Wenn das Aquarium im Gleichgewicht ist, ist es ja auch einfacher zu pflegen oder?

4 Antworten

Absolut.

Das Gleichgewicht in Deinem Aquarium verändert sich auch ständig. Wenn Du zu viel Futter einbringst, wirst Du Probleme mit Algen bekommen. Wenn Pflanzen absterben, wird das Wasser belastet, und und und ...

Manchmal dauert es länger, bis man die richtige Zusammensetzung von Wasserpflanzen, Wirbellosen (Schnecken) und Fischbesatz gefunden hat, so dass es am Ende ein einigermaßen stabiles System geworden ist.

Ich habe übrigens gute Erfahrungen mit Zimmerpflanzen gemacht, deren Wurzeln ins Wasser ragen und dem Becken Nitrat und Phosphat entziehen. Die Wasserqualität hat sich dadurch massiv verbessert. Es gibt eine lange Liste von Pflanzen, die sich dafür eignen: Monstera/Fensterblatt, Efeutute, Glücksbambus, Dieffenbachia und und und … sogar in gewissem Sinne Basilikum.

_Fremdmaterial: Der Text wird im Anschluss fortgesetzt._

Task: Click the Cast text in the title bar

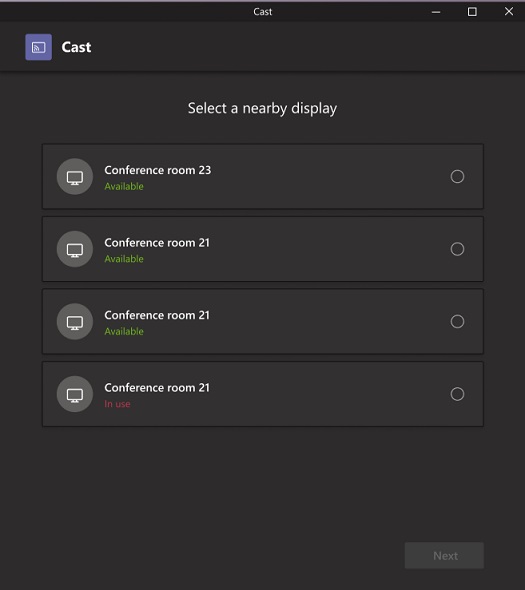Action: click(x=262, y=12)
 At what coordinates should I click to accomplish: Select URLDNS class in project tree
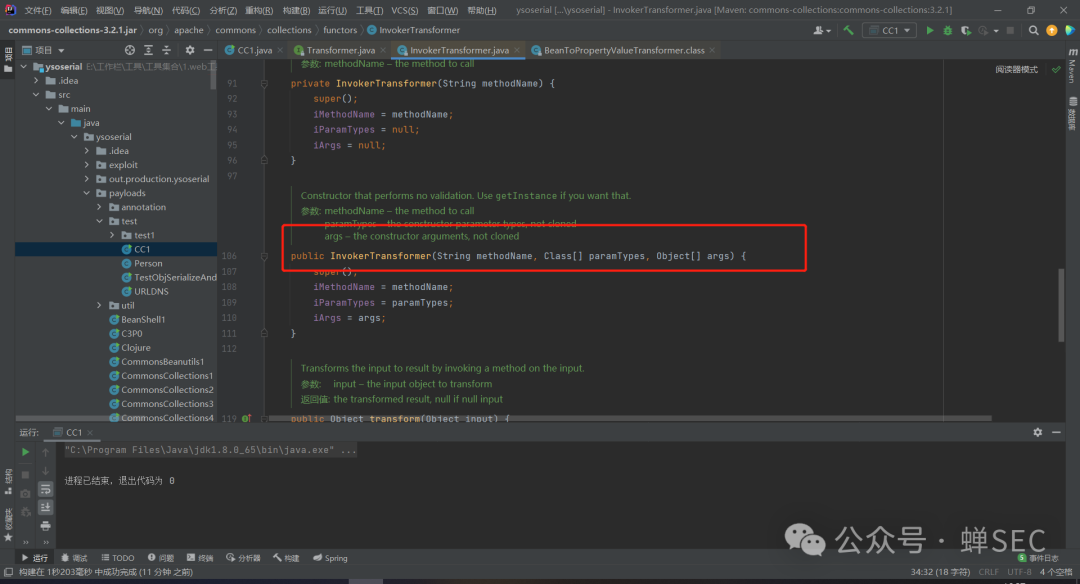coord(151,292)
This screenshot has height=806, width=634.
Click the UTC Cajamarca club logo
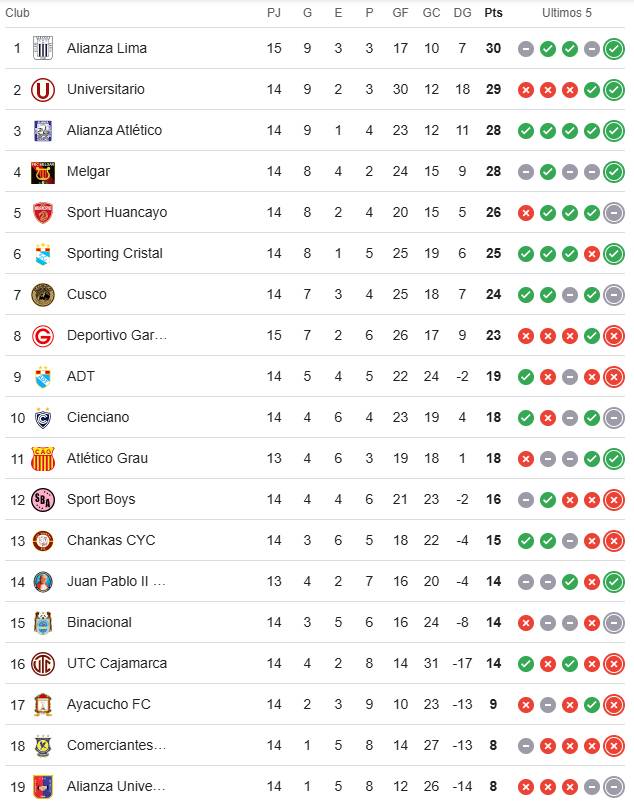click(x=43, y=664)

Es sieht natürlicher aus, wenn Pflanzen auch außerhalb des Aquariums ranken. Man kann sogar weiter gehen, wenn man ein sehr großes Becken hat und eine Art Aquaponik betreiben: der Fischkot düngt dann die Tomaten. Aber dazu braucht man viel Platz und ein spezielles Pumpensystem.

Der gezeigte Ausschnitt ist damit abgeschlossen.